The financial market has seen a surprisingly positive upturn in the past few days, rising by a notable 3.1%. This surge in the market comes despite a series of grim macroeconomic data reports, including the poor jobs report and the "bullish" Q3 GDP numbers, which were primarily due to increased government spending. Despite this, consumer spending is also down, along with personal savings, corporate profits, and pending home sales.
This lack of consumer confidence is further highlighted by the collapse of the Chicago Purchasing Managers' Index (PMI), which is an indicator whose number below 30 could signal a recession. That said, the market is said to be getting a boost from a "month-end markup." This is a phenomenon in which investors tend to buy stocks, particularly those with higher valuations, as the month comes to a close in an effort to boost profits and reduce losses.

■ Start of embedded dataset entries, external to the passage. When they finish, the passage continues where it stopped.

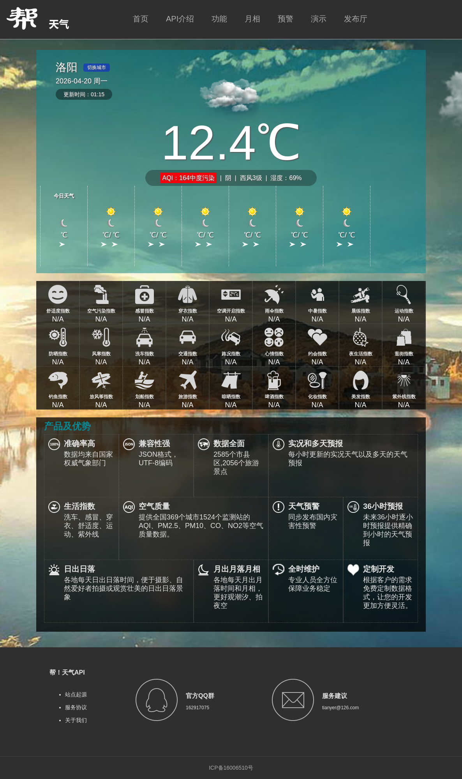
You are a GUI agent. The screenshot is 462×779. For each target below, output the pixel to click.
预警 (285, 18)
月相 (252, 18)
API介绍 (180, 18)
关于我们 (76, 720)
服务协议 (76, 707)
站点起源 (76, 694)
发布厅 (355, 18)
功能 (219, 18)
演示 (318, 18)
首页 (140, 18)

This may be one of the primary reasons behind the 3.1% rise in the market, as investors seem to be betting on potential short-term gains in the face of long-term economic concerns. The Fed’s Chairman, Jerome Powell, has also made a dovish speech recently saying smaller interest rate hike in December, which has further contributed to the market’s apparent optimism because less bad news is good news nowadays.
In his speech, Powell highlighted the Fed’s commitment to reducing inflation by maintaining high interest rates. However, a possible hike of 50 bps instead of 75 bps as forecasted before is due to lower PCE price index data, which is an indicator used by the Fed to decide interest rate hikes. This has given investors some assurance that the Fed will slow its rate hike or disinflation. It has yet to snowball into a fully "fed pivot" narrative, as several economists have suggested. The final decision will be made at the FOMC meeting on December 14th.
Overall, the market’s 3.1% increase is certainly an encouraging sign, though it is important to consider the underlying factors behind this surge. The month-end markup, Jerome Powell’s speech, and investors’ willingness to overlook long-term economic concerns in order to make short-term gains have all contributed to the current market optimism. Whether or not this optimism is sustainable remains to be seen.